Pubblichiamo l’interessante intervento dell’Ordine dei medici di Vicenza, uscito sul Giornale di Vicenza del 14 ottobre. Quando l’ayatollah Khomeini mise in fuga lo scia Rheza Pahlavi, la Persia veniva indicata come “Il Trono del pavone”, denominazione scomparsa con l’avvento della Repubblica degli ayatollha e della Suprema Guida sciita. Oggi il “Trono del pavone” – seppure in senso figurato – sembra essere diventato l’Italia, dove leader, leaderini e aspiranti leader non perdono occasione per fare la ruota e pavoneggiarsi in Tv o attraverso i più tecnologicamente avanzati Facebook e Twitter, enfatizzando i “grandi risultati” ottenuti o, comunque, annunciati, anche quando questi risultati sono raggiunti sulla pelle dei cittadini.
L’ennesimo esempio di questo andazzo lo ha recentemente offerto il presidente Zaia, commentando i risultati del monitoraggio dell’Agenzia Italiana del Farmaco dal quale risulta che nel primo semestre dell’anno la spesa farmaceutica in Veneto ha fatto segnare un nuovo calo del 4,2% rispetto allo stesso periodo del 2013. Le ricette nella nostra Regione sono infatti passate da 21 a 20,5 milioni, con un calo del 2,2% contro il dato nazionale in aumento dello 0,3%. “Ecco cosa significa saper applicare i costi standard in sanità a 360 gradi, controllando l’entità della spesa e innalzandone la qualità” è stato l’enfatico commento del presidente del Veneto. Certo che risparmiare qualche milione di euro è una bel risultato per le asfittiche casse regionali, ma siamo sicuri che sia un vantaggio per l’appropriatezza delle cure al cittadino? E ci si chiede come si sia raggiunto questo risultato?
Di sicuro si risparmia grazie alla sempre maggiore diffusione dei farmaci generici, meno costosi di quelli “griffati”, ma “risparmiano” anche gli assistiti: lo dicono i farmacisti che sempre più frequentemente si trovano di fronte pazienti che rinunciano all’acquisto della medicina prescritta perché il ticket è superiore alle loro possibilità. Oppure, che è il rovescio della medaglia, forniscono farmaci a pagamento a chi se li può permettere. Si innalza così la “qualità delle cure”? I medici devono quotidianamente sottostare – in nome del gran moloch della spending review – a una distorta gestione delle politiche del farmaco che sono improntate esclusivamente alla “conta delle scatole”, con scarsa attenzione all’efficacia, all’appropriatezza e alla sicurezza delle prescrizioni.
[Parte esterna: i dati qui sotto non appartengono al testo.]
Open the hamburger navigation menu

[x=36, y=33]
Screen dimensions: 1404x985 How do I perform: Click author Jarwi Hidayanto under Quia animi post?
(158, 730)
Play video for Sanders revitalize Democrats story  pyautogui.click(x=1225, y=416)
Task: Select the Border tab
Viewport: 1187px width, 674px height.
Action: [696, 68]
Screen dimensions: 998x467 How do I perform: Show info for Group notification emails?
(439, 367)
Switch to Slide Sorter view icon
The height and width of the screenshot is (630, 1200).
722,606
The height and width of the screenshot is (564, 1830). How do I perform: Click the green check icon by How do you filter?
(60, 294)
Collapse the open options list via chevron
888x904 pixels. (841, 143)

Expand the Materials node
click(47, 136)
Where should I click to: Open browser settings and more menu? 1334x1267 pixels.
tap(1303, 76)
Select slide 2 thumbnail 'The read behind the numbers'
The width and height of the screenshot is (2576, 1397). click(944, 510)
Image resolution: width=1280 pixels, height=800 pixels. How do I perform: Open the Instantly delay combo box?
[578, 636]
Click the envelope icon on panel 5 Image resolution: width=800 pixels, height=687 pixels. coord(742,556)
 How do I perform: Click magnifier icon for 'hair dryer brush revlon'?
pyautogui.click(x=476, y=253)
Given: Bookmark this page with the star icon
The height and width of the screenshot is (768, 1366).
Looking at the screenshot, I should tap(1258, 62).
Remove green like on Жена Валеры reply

Se il fine della politica del farmaco è di livellare la spesa, è ovvio che il livellamento non può che essere al ribasso e se il medico, per buona coscienza, non si adegua, ecco la bacchettata della Direzione dei Servizi Sociali e della Funzione Territoriale dell’Ulss:“la proiezione a fine anno dei dati fin qui disponibili indica che solo il 53% dei nostri Medici di Medicina Generale rispetterà il tetto fissato dalla Regione. Il valore stimato per i pazienti pesati a Lei in carico è pari a X euro, e quindi superiore al tetto pro capite pesato annuo assegnato. La invitiamo fortemente quindi a porre particolare attenzione all’appropriatezza prescrittiva….”.
Con tutto il rispetto dovuto ai nostri alacri dirigenti, l’appropriatezza prescrittiva è una decisione che spetta al medico sulla base del suo mandato, che non è solo scientifico ma anche assistenziale. O deve trasformarsi in un economista che tenga conto prima del costo del medicinale e poi delle reali esigenze del paziente?
Attenzione, perché insistendo con ottusa fiscalità sulla “conta delle scatole”, il rischio è di romperle al cittadino!